▶ [Working data]
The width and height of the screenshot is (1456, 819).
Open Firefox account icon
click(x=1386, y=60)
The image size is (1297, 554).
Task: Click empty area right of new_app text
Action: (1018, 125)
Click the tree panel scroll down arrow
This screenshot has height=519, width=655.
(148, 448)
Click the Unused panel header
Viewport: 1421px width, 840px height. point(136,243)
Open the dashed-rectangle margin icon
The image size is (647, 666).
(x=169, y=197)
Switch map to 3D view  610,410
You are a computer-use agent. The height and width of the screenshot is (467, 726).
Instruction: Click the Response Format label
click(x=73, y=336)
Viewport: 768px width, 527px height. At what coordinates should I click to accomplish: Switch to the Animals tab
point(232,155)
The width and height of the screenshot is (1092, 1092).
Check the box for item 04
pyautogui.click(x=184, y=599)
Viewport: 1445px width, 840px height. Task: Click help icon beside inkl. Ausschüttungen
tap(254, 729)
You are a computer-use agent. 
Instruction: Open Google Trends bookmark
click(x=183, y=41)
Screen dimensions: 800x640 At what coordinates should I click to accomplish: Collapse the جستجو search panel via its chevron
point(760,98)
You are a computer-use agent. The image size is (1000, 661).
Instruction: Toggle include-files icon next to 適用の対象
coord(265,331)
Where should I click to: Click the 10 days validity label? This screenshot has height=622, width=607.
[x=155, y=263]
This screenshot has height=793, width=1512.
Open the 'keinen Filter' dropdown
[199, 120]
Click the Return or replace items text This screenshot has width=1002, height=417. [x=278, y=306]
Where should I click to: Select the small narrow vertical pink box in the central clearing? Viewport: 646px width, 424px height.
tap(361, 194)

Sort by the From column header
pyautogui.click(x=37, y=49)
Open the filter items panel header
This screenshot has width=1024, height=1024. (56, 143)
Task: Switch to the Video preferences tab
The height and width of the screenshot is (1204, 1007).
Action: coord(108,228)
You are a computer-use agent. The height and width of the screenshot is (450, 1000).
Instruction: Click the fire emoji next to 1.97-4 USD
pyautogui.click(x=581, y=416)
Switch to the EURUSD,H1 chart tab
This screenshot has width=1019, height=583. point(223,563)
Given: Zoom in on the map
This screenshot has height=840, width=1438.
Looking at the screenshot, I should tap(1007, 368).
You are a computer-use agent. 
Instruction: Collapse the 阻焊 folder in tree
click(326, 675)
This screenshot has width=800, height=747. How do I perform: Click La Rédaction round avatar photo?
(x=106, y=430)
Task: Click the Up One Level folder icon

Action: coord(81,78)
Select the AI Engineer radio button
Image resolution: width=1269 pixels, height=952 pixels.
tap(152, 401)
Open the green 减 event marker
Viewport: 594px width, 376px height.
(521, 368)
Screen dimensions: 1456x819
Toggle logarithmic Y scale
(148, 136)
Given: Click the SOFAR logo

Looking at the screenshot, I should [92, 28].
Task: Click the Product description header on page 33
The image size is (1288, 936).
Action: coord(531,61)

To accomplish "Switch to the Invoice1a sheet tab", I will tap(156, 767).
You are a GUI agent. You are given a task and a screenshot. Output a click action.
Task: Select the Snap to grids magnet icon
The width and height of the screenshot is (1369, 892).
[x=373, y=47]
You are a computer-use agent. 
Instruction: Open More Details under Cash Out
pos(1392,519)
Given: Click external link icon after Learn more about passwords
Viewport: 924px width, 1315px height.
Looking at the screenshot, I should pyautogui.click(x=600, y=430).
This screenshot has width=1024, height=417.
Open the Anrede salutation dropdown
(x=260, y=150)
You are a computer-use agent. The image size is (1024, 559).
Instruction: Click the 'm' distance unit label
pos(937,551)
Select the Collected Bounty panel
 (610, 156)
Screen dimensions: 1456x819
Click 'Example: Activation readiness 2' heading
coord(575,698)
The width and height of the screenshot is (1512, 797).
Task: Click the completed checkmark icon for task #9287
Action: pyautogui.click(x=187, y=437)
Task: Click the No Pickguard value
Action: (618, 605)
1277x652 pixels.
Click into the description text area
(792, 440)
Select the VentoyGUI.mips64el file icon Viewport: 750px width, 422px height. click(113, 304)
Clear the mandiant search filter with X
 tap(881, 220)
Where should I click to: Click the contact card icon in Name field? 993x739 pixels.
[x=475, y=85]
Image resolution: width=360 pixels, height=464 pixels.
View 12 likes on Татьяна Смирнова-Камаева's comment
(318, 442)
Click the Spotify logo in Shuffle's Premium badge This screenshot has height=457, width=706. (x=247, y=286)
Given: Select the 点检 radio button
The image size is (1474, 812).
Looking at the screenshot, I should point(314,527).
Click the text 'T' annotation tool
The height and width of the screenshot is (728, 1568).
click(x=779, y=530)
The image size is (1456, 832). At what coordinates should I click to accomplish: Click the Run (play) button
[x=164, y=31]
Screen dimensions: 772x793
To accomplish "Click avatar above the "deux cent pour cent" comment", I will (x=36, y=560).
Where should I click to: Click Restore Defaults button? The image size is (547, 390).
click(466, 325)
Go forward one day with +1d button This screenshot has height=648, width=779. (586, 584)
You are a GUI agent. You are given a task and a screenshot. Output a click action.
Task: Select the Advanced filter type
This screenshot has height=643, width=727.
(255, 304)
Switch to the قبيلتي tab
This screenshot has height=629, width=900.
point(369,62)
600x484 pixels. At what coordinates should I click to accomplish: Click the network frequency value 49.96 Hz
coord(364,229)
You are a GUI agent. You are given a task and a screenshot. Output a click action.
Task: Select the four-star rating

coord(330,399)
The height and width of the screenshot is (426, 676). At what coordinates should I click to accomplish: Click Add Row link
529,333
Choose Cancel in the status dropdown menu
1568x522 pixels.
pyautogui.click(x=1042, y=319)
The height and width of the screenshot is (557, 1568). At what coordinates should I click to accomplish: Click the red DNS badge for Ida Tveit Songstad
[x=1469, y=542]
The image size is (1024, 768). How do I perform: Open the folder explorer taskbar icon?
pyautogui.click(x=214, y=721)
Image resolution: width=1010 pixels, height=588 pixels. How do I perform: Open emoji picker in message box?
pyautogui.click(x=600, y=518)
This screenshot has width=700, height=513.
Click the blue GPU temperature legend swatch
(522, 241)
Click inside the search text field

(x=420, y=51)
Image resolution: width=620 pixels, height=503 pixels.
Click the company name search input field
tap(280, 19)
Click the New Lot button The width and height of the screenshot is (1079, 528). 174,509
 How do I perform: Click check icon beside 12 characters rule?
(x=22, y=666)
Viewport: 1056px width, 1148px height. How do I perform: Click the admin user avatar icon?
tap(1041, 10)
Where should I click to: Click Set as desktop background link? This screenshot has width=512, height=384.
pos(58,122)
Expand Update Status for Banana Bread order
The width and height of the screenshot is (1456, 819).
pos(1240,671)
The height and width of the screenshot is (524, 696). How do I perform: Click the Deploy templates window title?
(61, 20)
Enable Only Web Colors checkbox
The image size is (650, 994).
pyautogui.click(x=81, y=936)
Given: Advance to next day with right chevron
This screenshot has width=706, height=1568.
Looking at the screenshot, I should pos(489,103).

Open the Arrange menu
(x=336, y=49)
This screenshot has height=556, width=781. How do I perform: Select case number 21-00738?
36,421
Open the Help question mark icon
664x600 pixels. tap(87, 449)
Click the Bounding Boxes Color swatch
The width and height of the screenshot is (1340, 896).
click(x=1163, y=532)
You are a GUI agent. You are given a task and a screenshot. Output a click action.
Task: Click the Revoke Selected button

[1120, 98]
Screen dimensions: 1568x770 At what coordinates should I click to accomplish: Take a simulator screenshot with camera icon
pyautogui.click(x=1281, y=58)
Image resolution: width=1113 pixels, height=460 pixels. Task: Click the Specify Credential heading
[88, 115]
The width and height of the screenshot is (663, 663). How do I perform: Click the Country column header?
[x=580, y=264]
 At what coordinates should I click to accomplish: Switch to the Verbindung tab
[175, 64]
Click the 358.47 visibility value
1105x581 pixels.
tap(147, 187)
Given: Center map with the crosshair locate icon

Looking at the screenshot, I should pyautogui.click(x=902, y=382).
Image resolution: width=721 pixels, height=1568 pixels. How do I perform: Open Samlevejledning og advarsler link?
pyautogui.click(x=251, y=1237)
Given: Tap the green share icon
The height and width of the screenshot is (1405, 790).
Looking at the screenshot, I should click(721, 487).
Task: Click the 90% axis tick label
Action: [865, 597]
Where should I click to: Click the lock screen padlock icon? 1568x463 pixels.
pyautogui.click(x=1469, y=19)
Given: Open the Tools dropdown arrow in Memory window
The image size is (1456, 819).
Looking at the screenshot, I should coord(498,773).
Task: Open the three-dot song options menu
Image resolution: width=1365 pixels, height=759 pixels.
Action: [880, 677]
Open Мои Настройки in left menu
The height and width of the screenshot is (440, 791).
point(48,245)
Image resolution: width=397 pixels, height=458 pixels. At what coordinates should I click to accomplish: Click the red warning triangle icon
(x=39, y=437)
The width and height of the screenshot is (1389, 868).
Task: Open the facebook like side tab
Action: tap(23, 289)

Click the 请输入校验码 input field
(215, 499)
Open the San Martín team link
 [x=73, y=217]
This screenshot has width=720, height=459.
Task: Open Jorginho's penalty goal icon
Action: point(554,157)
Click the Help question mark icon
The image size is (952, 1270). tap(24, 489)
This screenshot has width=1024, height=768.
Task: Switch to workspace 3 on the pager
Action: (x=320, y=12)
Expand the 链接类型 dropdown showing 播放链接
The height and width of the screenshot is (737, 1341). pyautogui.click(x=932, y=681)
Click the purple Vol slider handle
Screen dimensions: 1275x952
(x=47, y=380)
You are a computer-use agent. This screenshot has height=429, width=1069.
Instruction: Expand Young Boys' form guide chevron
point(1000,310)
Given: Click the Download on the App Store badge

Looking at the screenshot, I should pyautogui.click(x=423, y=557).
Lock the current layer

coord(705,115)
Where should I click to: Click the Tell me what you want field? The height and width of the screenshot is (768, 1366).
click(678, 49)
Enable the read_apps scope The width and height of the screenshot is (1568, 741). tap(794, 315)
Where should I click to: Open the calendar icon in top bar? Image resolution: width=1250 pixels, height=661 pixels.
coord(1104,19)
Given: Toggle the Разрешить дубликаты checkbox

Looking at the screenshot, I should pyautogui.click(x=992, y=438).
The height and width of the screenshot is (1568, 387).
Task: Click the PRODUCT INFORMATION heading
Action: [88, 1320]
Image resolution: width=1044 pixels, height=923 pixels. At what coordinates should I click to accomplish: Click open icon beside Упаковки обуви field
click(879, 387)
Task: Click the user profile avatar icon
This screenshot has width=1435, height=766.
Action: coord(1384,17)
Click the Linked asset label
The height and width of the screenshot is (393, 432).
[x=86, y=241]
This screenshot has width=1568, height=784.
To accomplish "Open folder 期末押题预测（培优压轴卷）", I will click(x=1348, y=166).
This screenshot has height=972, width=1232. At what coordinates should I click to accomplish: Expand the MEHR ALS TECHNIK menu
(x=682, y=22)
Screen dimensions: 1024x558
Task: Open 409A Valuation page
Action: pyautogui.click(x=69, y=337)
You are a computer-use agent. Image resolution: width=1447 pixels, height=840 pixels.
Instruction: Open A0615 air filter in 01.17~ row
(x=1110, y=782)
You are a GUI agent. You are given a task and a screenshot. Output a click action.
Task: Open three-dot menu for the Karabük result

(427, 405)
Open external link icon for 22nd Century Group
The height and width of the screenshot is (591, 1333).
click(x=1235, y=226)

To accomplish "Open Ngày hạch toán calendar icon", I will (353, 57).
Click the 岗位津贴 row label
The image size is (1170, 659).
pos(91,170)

▶ [Set task]
Rewrite only the lines from the one containing "the Verbindung tab" up to and including the one containing "Action: [865, 597]", replacing "green" with "blue" and leaving everything else unchanged.

▶ [Response to the exercise]
 At what coordinates should I click to accomplish: Switch to the Verbindung tab
[175, 64]
Click the 358.47 visibility value
1105x581 pixels.
tap(147, 187)
Given: Center map with the crosshair locate icon

Looking at the screenshot, I should pyautogui.click(x=902, y=382).
Image resolution: width=721 pixels, height=1568 pixels. How do I perform: Open Samlevejledning og advarsler link?
pyautogui.click(x=251, y=1237)
Given: Tap the blue share icon
The height and width of the screenshot is (1405, 790).
Looking at the screenshot, I should click(721, 487).
Task: Click the 90% axis tick label
Action: [865, 597]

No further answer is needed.